**Problem to work on**.
Starting at the line with "This screenshot has height=411, width=548." and going on through the line with "823x439 pixels.", reproduce each line in the records below exactly and nothing more.

**Data records**.

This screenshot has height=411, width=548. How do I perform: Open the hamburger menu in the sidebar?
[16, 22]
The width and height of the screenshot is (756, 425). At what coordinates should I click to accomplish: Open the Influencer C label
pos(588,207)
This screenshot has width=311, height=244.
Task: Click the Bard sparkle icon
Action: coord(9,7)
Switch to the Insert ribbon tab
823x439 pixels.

---

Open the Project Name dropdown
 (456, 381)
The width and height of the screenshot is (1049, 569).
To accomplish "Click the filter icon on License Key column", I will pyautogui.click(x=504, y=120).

**Task solution**.
This screenshot has height=411, width=548. How do I perform: Open the hamburger menu in the sidebar?
[16, 22]
The width and height of the screenshot is (756, 425). At what coordinates should I click to accomplish: Open the Influencer C label
pos(588,207)
This screenshot has width=311, height=244.
Task: Click the Bard sparkle icon
Action: coord(9,7)
Switch to the Insert ribbon tab
823x439 pixels.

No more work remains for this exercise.